Sexual development: Gonadal function is low in both males and females. Boys may have cryptorchidism (lack of descend of the testes), for which they can be treated. Puberty may start early with acne, sweat odour, facial, axillary and pubic hair, but further development may be absent or delayed. Breasts and genitals may be underdeveloped, which may cause great concern to those affected. Periods in girls may be absent, irregular or delayed. Sex hormone replacement therapy may be suggested. Infertility was thought to be universal, but recently two women with PWS have had babies. In one of them fertility was accidentally induced by medication for another problem. Sex education is advised. A mother with PWS may not be able to care independently for her infant and the risk of getting a baby with Angelman syndrome is high.

Treatments
To date there is no cure for PWS. There is also no treatment for the hyperphagia. Behavioural and psychological problems are dealt with in a variety of ways and with a wide diversity of medications.

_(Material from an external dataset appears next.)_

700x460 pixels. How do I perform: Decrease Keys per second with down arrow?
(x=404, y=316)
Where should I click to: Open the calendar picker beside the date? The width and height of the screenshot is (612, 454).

The only well documented treatment is that of growth hormone (GH) therapy in children, which is currently subsidised in the USA and the European Union. Growth hormone treatment may normalise height, hand and feet size when introduced early. It also has benefits in reducing the excessive fat mass, which is even present in children of normal weight, increasing the muscle mass and bone mineral density, and improving physical ability. Recently, improvements in sleep and respiration and a reduction in depressive symptoms are also contributed to the use of GH therapy. Children on the therapy seem to have a greatly improved quality of life. The therapy has to be closely monitored for any side effects and is still being refined to establish the appropriate minimum recommended dose. Its use in infants and adults is currently investigated.

In conclusion
Life expectancy has greatly improved with early diagnosis and intervention from the teens to the forties.
Weight control is essential to prevent the morbid obesity and its associated risks of early mortality. If weight control is achieved life expectancy may improve although early aging may become an issue.
We are hopeful though, that with the recent increase in research in this syndrome, new treatments will be developed and applied to improve the quality of life of people with PWS.

E. Scheermeyer PhD
Coordinator of the Prader-Willi Syndrome Association of Queensland (Australia) Inc. With thanks to the following pediatric specialists on PWS: Dr B. Y. Whitman (USA) and Dr M. O'Callaghan (Australia) for a review of this documentation.